> What the exercise asks
Copy everything from the start of the material down through the line containing "Action: 329,95", switching "Wolves" to "Tigers" and leaving all else unchanged.

> Items

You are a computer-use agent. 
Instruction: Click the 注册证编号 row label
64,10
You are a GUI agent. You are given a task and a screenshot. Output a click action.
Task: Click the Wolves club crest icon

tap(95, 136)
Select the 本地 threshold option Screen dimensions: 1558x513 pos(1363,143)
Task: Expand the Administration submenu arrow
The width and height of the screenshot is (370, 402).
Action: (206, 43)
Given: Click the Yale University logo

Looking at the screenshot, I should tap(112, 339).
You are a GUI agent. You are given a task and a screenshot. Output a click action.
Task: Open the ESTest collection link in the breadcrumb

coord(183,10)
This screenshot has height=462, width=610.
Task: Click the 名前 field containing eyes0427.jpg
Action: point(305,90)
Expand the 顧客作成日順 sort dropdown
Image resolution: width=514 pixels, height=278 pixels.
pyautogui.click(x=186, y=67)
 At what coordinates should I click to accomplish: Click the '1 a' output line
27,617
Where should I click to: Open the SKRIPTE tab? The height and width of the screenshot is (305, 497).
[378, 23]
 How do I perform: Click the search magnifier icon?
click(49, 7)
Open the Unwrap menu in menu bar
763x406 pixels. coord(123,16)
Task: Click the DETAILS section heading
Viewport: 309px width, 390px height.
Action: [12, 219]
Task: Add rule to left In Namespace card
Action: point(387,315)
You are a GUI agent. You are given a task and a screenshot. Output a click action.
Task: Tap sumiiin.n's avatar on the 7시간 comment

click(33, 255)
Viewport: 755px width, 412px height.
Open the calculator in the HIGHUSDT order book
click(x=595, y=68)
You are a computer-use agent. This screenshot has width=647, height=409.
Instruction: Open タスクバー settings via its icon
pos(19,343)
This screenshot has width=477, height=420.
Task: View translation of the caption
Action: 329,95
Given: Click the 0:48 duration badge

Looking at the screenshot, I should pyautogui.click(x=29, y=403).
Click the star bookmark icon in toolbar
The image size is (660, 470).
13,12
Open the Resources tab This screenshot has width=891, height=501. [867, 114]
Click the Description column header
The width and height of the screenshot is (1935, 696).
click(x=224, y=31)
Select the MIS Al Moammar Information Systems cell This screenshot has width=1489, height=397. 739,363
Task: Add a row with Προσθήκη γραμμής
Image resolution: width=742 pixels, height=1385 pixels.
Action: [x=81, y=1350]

> Answer to this task
You are a computer-use agent. 
Instruction: Click the 注册证编号 row label
64,10
You are a GUI agent. You are given a task and a screenshot. Output a click action.
Task: Click the Tigers club crest icon

tap(95, 136)
Select the 本地 threshold option Screen dimensions: 1558x513 pos(1363,143)
Task: Expand the Administration submenu arrow
The width and height of the screenshot is (370, 402).
Action: (206, 43)
Given: Click the Yale University logo

Looking at the screenshot, I should tap(112, 339).
You are a GUI agent. You are given a task and a screenshot. Output a click action.
Task: Open the ESTest collection link in the breadcrumb

coord(183,10)
This screenshot has height=462, width=610.
Task: Click the 名前 field containing eyes0427.jpg
Action: point(305,90)
Expand the 顧客作成日順 sort dropdown
Image resolution: width=514 pixels, height=278 pixels.
pyautogui.click(x=186, y=67)
 At what coordinates should I click to accomplish: Click the '1 a' output line
27,617
Where should I click to: Open the SKRIPTE tab? The height and width of the screenshot is (305, 497).
[378, 23]
 How do I perform: Click the search magnifier icon?
click(49, 7)
Open the Unwrap menu in menu bar
763x406 pixels. coord(123,16)
Task: Click the DETAILS section heading
Viewport: 309px width, 390px height.
Action: [12, 219]
Task: Add rule to left In Namespace card
Action: point(387,315)
You are a GUI agent. You are given a task and a screenshot. Output a click action.
Task: Tap sumiiin.n's avatar on the 7시간 comment

click(33, 255)
Viewport: 755px width, 412px height.
Open the calculator in the HIGHUSDT order book
click(x=595, y=68)
You are a computer-use agent. This screenshot has width=647, height=409.
Instruction: Open タスクバー settings via its icon
pos(19,343)
This screenshot has width=477, height=420.
Task: View translation of the caption
Action: 329,95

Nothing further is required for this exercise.